Someone dreamed it up, maybe there’s a patent, certainly there’s a parts list naming it, a catalog with pictures, and surely, with a name like that, there’s a schematic somewhere.

On the other hand, we have mapped the entire genetic code of the infinite mystery called human, and yet we still didn’t know we had an interstitium right there in our own bodies until 2014 when doctors at Mount Sinai Beth Israel hospital in New York City were scoping things out around someone’s bile duct and one of them said, “Ew, what’s that?”

“It’s interstitial fluid filling in the gaps between cells, duh. Everyone knows that,” the other doctor said.

“No. Not that,” the first doc said. “That! It’s a sac holding the fluid in place. Wait. What? There’s a whole network of them.”

“Oh, great. Now we’re gonna have to stay late and map them,” second doc said.

And they did.

Turns out that the interstitium network is the largest organ of the body, which has to be an insult to skin, long known as the clever answer to “What’s the largest organ of the human body?”

The video also reveals that researchers at University of Nottingham in 2013 discovered a sixth layer of eyeball membrane in the cornea. Apparently it’s made mostly of collagen and there’s hope it will help fight organ rejection in cases of cornea transplants — but it still won’t protect your eye if you go running around with a pencil in your hand, so that caution remains in place.

In 2019, researchers reported that they finally figured out humans have tiny capillaries running in and out of humankind’s large bones. The capillaries transport stem cells from the bone marrow to the rest of the body, and it conveniently explained why some bones would get little bleeding spots when doctors hacked into them — another proof of Occam’s Razor theory that says the simplest answer is likely the right one.

And the fourth discovery is a lymphatic system in the inner lining of the skull.

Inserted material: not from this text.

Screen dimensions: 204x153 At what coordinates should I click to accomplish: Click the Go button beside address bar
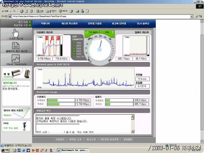(x=199, y=16)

A couple different research teams discovered this in mice in 2015 and had it confirmed by 2018 in humans. And if you’re like me, you’re totally excited about this but don’t have a clue what the lymphatic system does. The simplest answer, I guess, is that this new lymphatic system is the waste-water treatment plant of brain.

It’s not the most glamorous municipal service, even in the brain, but it’s needed.

A few other anatomy discoveries aren’t about finding new body parts, but rather new discoveries about old ones.

Humans have known since the first glimpse inside a mammal that some stuff called the mesentery holds internal organs secure inside the body cavity. Apparently we always thought it was a network of connective tissues, but — and you might want to sit down for this — researchers at University of Limerick discovered in 2011 that the mesentery is all one piece, and it’s an organ of the body, not some no-account pieces is pieces, parts is parts of the body.

Interestingly, they have no idea what it does as an organ that is different from what it did when it was considered strands of connective tissue, but organ status is a big deal and lots of publications were writing about it in January of 2017, including National Geographic.

It’s a prestige thing.

Finally, odds are that you, or one of your loved ones, have a fabella. Nothing to be embarrassed about. This is a tiny bone, set in tendons behind the knee. So what? Fair question.

Even the National Institute of Health says it’s a pointless body part.

It’s the appendix of the bone world, and like the appendix, NIH said its only purpose is to fail, cause pain and require surgical removal.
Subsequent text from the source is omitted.